When Manchester United takes the field in Denmark against FC Midtjylland on Thursday, the club will not have its captain usual starting striker Wayne Rooney. The England international injured his knee and may miss the next two months. This is certainly a problem for a United squad dealing with injuries to a number of key players, including fullback Matteo Darmian and midfielder Bastian Schweinsteiger among the other twelve currently sidelined. But the loss of Rooney is not the crippling blow it might have been a few years ago.

Rooney has scored six non-penalty goals and assisted four this season, for a rate of a little less than a goal or assist per 90 minutes. These are solid numbers, but the league’s top strikers Sergio Aguero and Romelu Lukaku run in the range of 0.8 or 0.9 goals plus assists per 90 minutes. Rooney’s rate of goal contribution places him 24th in the league.

Further, these numbers may flatter Rooney slightly as his teammates have done well to finish four goals off his assist passes. By expected goals, a measure of the quality of the chances Rooney has assisted or gotten on the end of, the Manchester United striker is 36th in the league with 0.39 xG+xA/90, behind lower-table strikers such as Aleksandar Mitrovic and Jermain Defoe.

Fundamentally, this just is not the Rooney who helped lead Manchester United to multiple Premier League titles. That player appears to have gone into decline along with his team. Rooney’s chance contribution drops off clearly in the middle of the 2012-13 season. The dominant attacking force of the previous two seasons never quite returned since then. It is possible this has to do with normal decline, or with Rooney’s struggles in the systems of new managers David Moyes and Louis van Gaal (Moyes took over for Sir Alex Ferguson after the 2012-13 season). But it is notable that Rooney’s decline corresponds almost exactly to his missing nearly a month of time to a knee injury from December 2012 to January 2013. This can be no more than hypothesis, but it fits the data extremely well.

The following table displays a rolling average of Rooney’s xG and xA per 90 minutes played, and the extent of his decline in the last three seasons is clear.

The recent hot streak that had Rooney seeming rejuvenated, with six goals since the new year, does appear on this chart. But it takes him merely up to his better post-Ferguson level, not to the elite level at which he used to produce. The most likely scenario is that this has merely been a hot streak by a still-diminished player rather than the beginning of a radical return.

So, Manchester United probably will not miss Rooney much. In Anthony Martial, the club has an attacker averaging better numbers than Rooney (0.47 xG+xA/90, 0.5 NPG+A/90) while playing from the wing. If Martial can raise his production playing through the middle, as is common, that could already make up for a good chunk of the loss.

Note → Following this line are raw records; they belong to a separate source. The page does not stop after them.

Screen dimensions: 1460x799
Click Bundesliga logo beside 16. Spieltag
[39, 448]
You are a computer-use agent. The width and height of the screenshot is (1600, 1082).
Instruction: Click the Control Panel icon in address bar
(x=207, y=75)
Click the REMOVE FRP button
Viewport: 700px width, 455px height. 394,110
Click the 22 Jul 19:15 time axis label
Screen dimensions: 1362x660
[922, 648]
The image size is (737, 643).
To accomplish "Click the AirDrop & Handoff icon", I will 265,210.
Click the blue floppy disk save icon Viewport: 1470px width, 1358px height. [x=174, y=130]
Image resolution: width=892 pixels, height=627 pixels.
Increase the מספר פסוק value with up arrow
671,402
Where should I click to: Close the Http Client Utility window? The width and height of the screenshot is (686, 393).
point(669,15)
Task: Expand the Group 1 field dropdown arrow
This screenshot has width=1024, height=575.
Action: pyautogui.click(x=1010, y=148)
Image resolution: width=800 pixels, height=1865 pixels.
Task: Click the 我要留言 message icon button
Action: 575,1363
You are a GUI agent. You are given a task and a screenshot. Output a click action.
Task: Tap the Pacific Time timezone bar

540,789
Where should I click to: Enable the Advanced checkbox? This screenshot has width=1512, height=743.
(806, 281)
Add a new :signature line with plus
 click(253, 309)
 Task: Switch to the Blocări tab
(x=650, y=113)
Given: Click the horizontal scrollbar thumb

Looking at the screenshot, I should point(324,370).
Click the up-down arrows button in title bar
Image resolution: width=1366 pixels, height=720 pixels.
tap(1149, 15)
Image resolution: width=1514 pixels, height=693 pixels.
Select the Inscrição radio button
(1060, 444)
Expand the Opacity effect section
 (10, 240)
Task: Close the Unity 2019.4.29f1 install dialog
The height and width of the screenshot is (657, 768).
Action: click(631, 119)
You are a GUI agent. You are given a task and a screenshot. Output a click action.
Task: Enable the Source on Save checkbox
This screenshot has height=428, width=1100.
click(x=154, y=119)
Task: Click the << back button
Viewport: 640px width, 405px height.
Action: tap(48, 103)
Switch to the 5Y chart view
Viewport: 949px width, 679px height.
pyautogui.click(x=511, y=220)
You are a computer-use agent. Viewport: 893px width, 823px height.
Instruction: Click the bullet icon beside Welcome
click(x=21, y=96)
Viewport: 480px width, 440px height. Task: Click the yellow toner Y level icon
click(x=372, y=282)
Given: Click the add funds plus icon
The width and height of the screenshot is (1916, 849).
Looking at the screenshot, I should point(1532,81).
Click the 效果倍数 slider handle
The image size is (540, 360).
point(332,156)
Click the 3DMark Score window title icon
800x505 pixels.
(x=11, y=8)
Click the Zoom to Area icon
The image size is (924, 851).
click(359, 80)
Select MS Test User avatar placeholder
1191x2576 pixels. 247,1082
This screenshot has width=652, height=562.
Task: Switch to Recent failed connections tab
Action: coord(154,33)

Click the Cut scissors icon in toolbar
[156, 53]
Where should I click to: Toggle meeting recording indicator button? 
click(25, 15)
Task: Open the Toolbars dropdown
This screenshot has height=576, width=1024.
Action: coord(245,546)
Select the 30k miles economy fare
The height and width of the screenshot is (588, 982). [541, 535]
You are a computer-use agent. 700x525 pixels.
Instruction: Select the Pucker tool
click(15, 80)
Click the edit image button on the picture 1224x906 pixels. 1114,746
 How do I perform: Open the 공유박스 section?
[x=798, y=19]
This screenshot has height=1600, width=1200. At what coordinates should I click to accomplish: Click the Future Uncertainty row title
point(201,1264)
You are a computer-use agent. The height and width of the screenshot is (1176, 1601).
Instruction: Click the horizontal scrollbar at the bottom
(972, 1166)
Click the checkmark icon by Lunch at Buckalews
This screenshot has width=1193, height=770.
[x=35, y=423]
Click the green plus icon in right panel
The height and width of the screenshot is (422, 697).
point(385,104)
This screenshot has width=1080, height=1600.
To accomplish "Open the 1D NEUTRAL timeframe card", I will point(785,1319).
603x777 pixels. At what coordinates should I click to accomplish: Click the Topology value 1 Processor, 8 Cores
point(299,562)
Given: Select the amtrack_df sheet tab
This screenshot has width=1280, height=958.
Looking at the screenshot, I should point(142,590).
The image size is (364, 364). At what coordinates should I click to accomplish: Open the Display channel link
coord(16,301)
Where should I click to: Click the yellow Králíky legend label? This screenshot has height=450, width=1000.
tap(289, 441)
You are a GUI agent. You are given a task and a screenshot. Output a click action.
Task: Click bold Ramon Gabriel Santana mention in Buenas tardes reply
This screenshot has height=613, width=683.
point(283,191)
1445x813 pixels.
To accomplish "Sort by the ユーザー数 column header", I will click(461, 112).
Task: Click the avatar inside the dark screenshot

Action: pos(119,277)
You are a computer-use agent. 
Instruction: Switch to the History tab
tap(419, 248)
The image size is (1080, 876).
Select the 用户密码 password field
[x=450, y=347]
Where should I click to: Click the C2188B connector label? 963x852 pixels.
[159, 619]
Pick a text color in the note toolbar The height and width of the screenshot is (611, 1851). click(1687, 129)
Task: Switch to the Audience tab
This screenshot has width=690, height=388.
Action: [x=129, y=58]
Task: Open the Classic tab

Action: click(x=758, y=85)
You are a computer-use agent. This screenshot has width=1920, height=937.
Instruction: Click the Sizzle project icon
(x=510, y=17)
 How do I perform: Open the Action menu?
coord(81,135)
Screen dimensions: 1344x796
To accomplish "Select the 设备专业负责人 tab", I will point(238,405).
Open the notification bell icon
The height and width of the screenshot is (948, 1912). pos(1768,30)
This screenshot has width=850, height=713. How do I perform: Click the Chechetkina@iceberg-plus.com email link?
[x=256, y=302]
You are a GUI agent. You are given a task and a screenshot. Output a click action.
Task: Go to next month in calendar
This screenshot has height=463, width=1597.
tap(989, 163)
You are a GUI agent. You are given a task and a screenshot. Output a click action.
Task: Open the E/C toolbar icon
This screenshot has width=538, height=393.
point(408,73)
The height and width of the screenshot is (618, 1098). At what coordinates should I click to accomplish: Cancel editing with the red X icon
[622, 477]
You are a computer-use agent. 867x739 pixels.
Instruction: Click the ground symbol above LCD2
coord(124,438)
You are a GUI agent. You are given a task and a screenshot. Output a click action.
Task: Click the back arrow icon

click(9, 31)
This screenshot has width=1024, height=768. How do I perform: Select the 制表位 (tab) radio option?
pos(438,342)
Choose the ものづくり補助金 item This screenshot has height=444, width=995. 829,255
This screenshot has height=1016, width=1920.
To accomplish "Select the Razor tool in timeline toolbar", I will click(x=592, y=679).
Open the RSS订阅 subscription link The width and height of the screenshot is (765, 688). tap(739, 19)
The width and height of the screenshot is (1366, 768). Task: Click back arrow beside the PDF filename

The problem for United in the league is that the club is already six points back of Manchester City in fourth place. Just getting back into the race will require a serious hot streak, and while Rooney cannot carry a team there himself, he offered one more weapon, one more useful player who might contribute to that hot streak. The injury to Rooney, then, is a marginal loss rather than a huge change, but United is not in position to take many more marginal losses before its shot at Champions League play next year is entirely gone.